My first client was executed in 1989. Derrick Raymond was an average bad guy who did one very bad thing. He dropped out of high school in tenth grade. Two years later he enlisted in the army to learn a skill. He wound up in Vietnam. He did not talk much to me about the war. I learned about his service record ten years after he was executed, when one of his army buddies tried to track him down but got in touch with me instead. Derrick returned to Houston with a purple heart and a heroin habit that cost him five hundred dollars a week, but still without any job skills. He pumped gas until he got fired for missing too many days. Drug addiction has many consequences.

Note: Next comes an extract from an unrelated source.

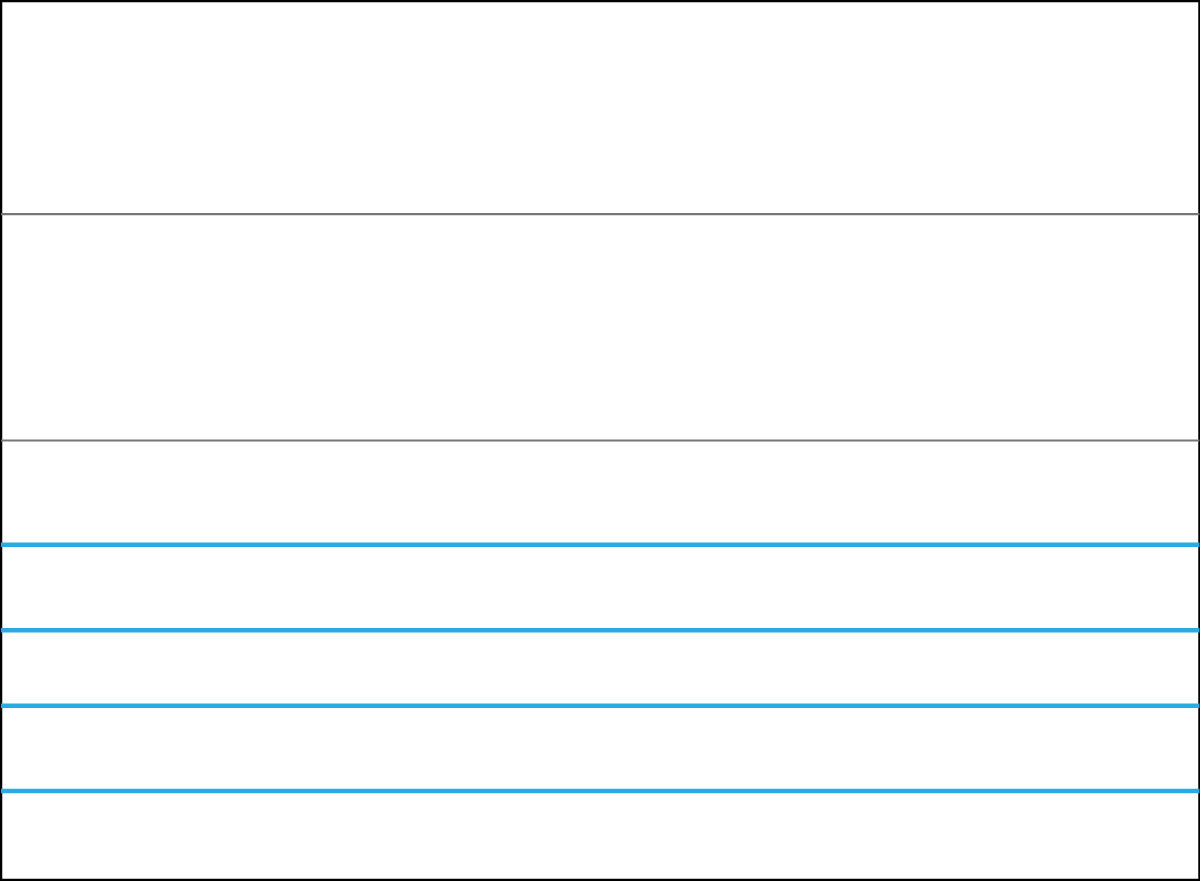Select the upper gray horizontal divider line
Screen dimensions: 1200x881
point(600,214)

He started robbing convenience stores and fast-food restaurants. After one stickup, which netted him $73 and change, he was running down the street when the security guard gave chase, shooting. One shot hit Derrick in the leg. He fell to the pavement, turned around, and fired five shots at the security guard. The guard took cover, but one shot hit a seven-year-old boy who had just finished having lunch with his mother. There might be nothing sadder than dead children. On top of that, Derrick was black and the boy was white. That’s a bad combination. The jury took less than two hours to sentence him to death.

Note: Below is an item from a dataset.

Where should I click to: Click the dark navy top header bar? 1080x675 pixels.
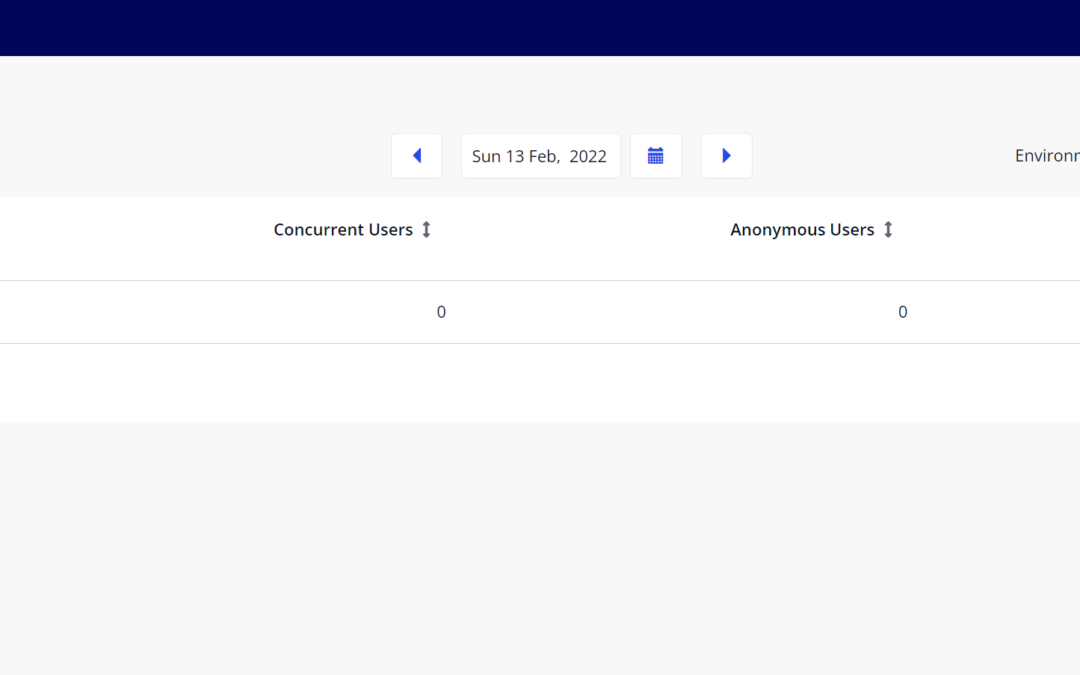pos(540,27)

Derrick’s lawyer fell asleep during the trial—not just once, but repeatedly. The prosecutor was appalled, but the trial judge just sat there. When a new lawyer requested a new trial, the court of appeals said no, because the judges believed Derrick would have been convicted even if his lawyer had been awake. Another court-appointed lawyer represented him for his habeas corpus appeals in state court. That lawyer missed the filing deadline. If you miss a deadline, the court will not consider your arguments. That’s when I got appointed to represent Derrick in federal court. But the federal courts have a rule: They refuse to consider any issues that the state courts have not addressed first. The state court had said that Derrick’s lawyer was too late and had therefore dismissed his arguments. So the federal court would not hear our appeal either.

My job as a lawyer, therefore, consisted mostly of planning the disposition of Derrick’s estate. Of course, he didn’t have an estate, meaning that my job was to arrange for the disposal of his body. (He did not want to be buried in a pauper’s grave right outside the prison gates in Huntsville, Texas.) Making funeral arrangements didn’t take very long either, so my job was really just to be his counselor, to listen to him, to send him books or magazines, to be sure he would not have to face death alone. My goal is to save my clients, but that objective is beyond my control. All I can control is whether I abandon them.

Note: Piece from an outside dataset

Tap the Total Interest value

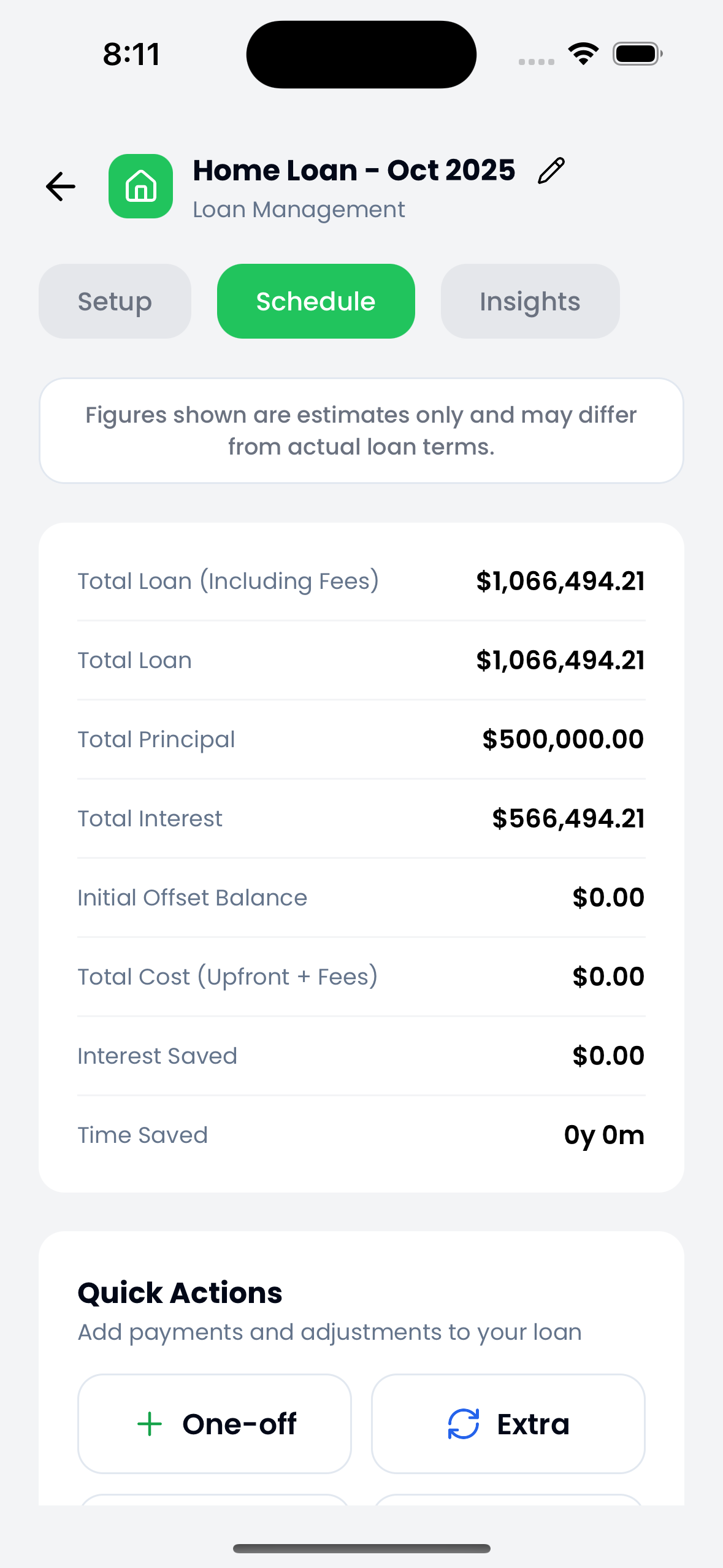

I would visit Derrick once a week and talk to him by phone another day. He had a son, Dwayne, who was twelve when his dad arrived on death row and nineteen when Derrick was executed. I sat next to them as they struggled to connect. The Internet is ruining society because human relationships are inherently tactile. It’s hard to become close to a man you can’t touch, even (maybe especially) if he’s your dad. I told them I was hopeful that the Board of Pardons and Paroles and the governor would commute Derrick’s sentence, and I was. I am always hopeful. Nothing ever works out, but I always think that it’s going to. How else could you keep doing this work? I watched his execution because he asked me to.